• [Given information]
:::
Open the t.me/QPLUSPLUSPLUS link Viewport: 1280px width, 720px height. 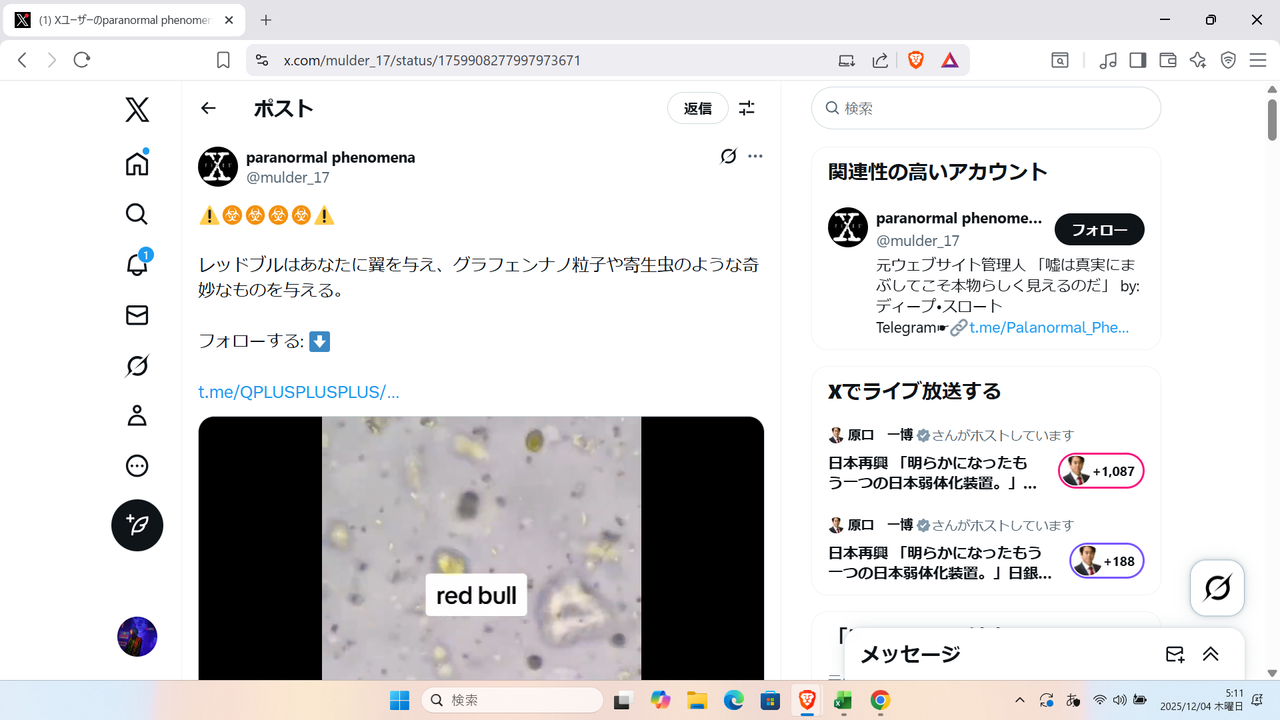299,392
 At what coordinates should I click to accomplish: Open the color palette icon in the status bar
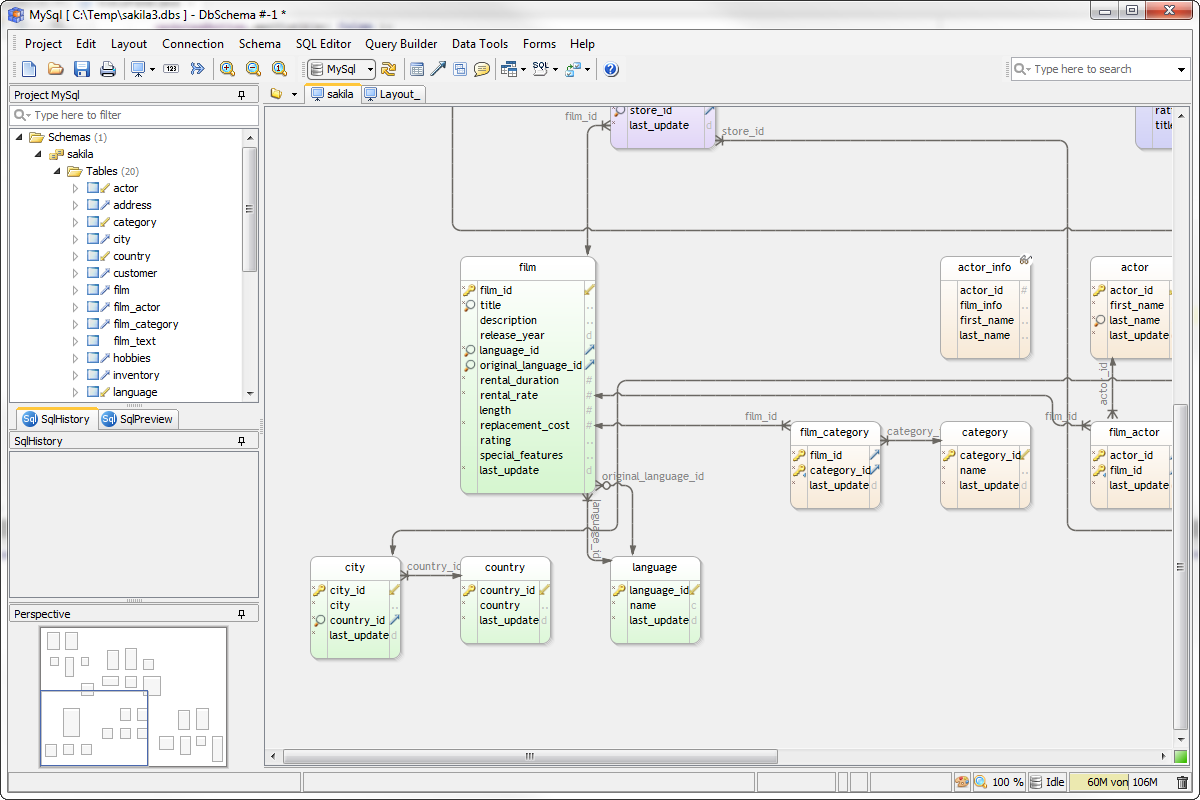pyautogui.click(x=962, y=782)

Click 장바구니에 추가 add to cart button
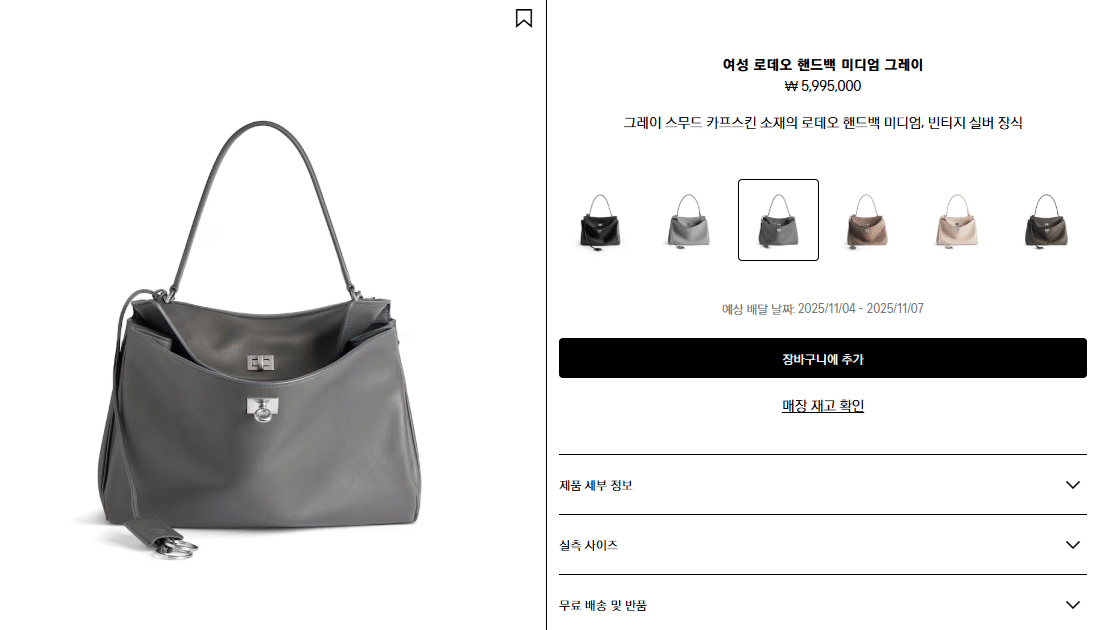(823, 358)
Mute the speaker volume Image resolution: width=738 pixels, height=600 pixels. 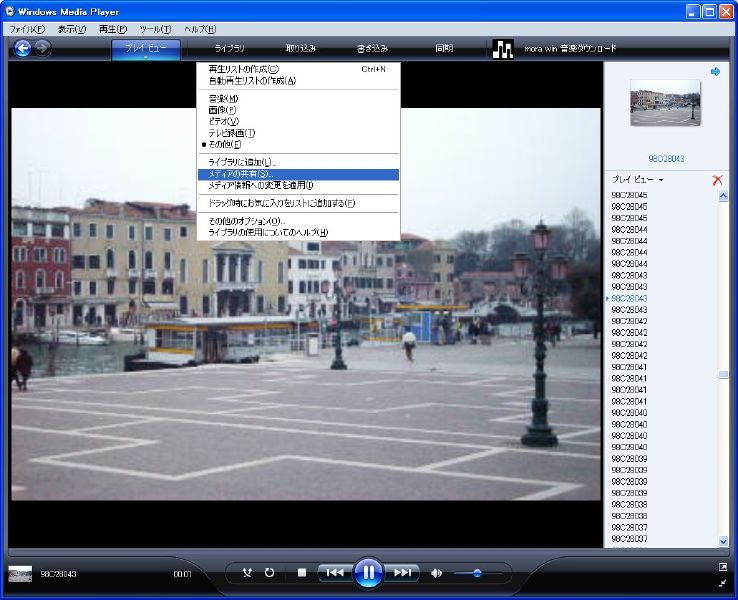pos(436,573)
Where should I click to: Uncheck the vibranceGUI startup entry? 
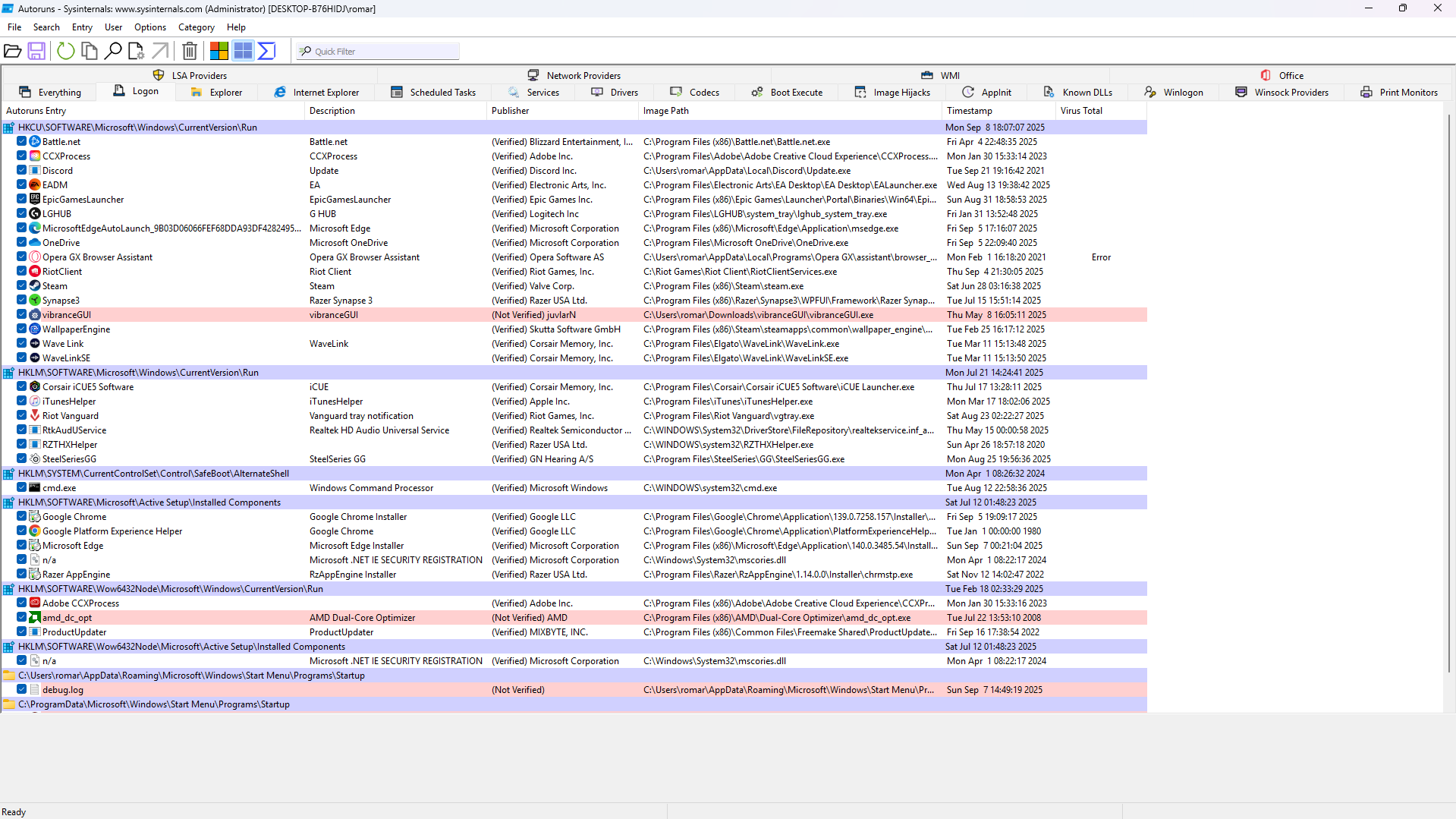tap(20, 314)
:::
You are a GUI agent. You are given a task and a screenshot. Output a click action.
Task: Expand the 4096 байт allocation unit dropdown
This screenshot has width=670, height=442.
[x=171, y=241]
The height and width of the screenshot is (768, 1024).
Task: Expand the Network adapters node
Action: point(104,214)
:::
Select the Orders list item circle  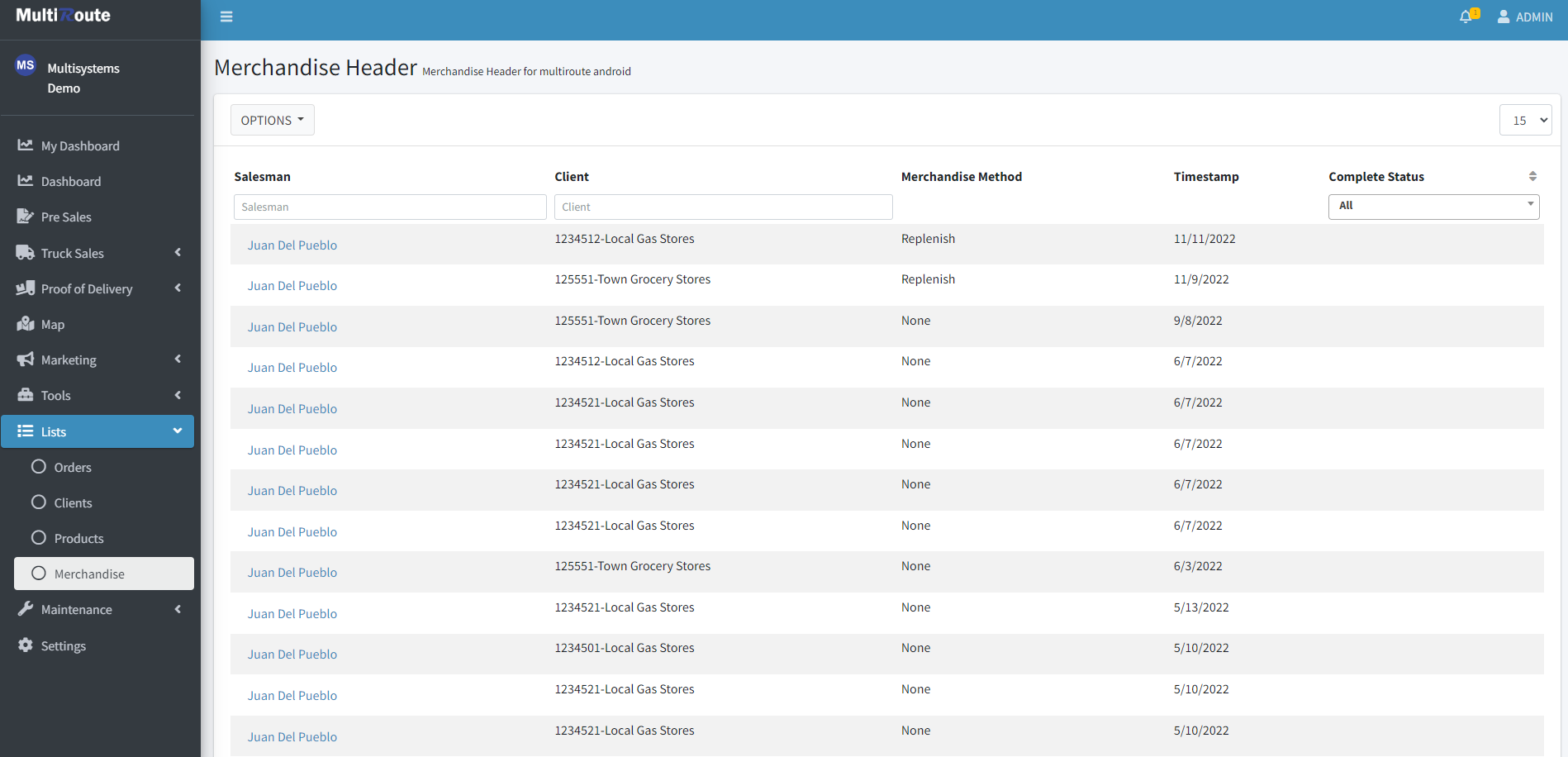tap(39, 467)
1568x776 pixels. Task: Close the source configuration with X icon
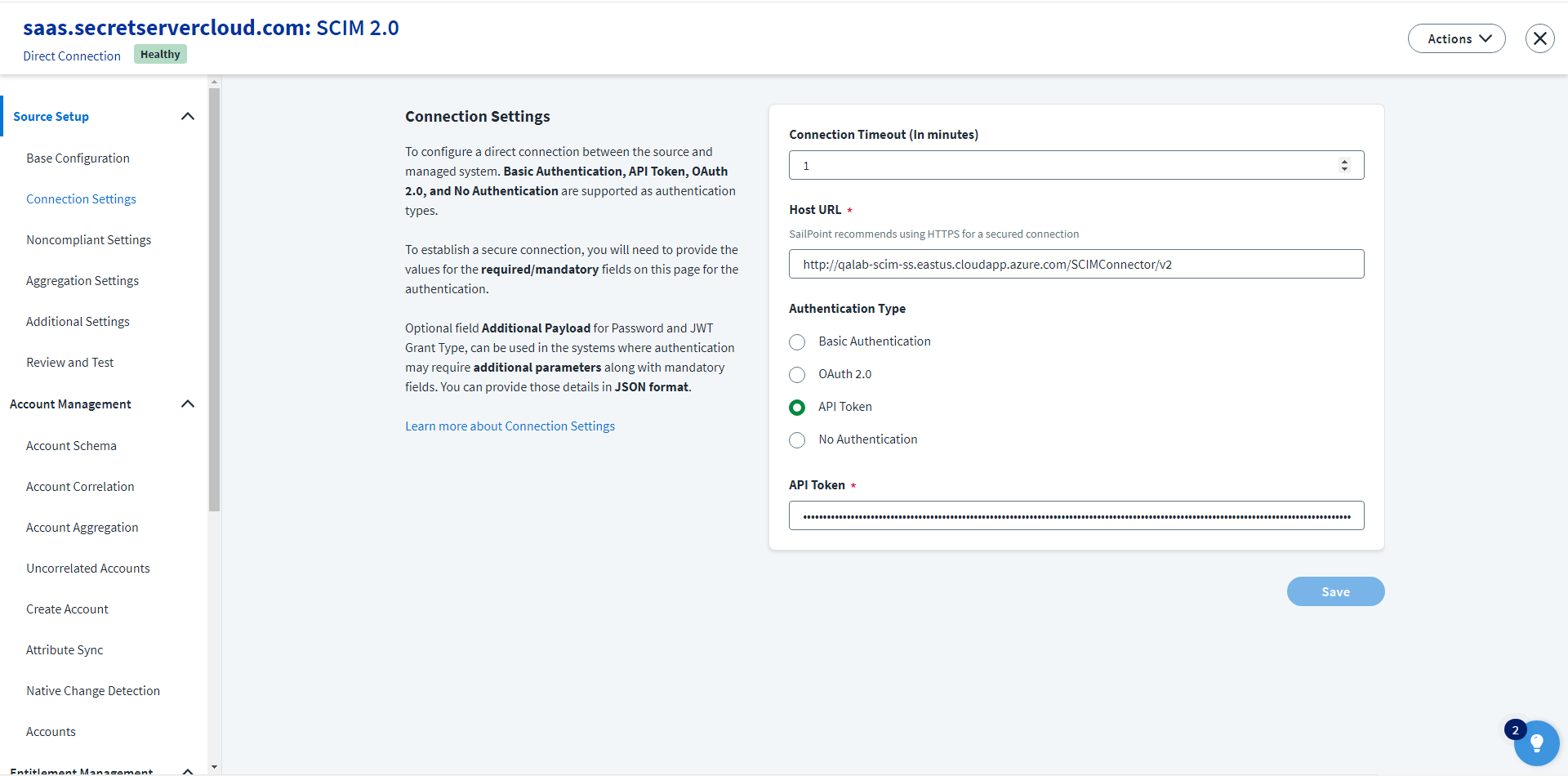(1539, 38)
:::
• [Required task] Give everything from the line containing "Where should I" down to the line containing "tap(20, 314)" as a two-column CSV with the headers instruction and click. Use one row per record, holding its text and its answer, with each value in a single quoted field, line breaks replaced by spaces, and the pictures left out.

• [Solution to this task]
instruction,click
"Where should I click to: Uncheck the vibranceGUI startup entry?","tap(20, 314)"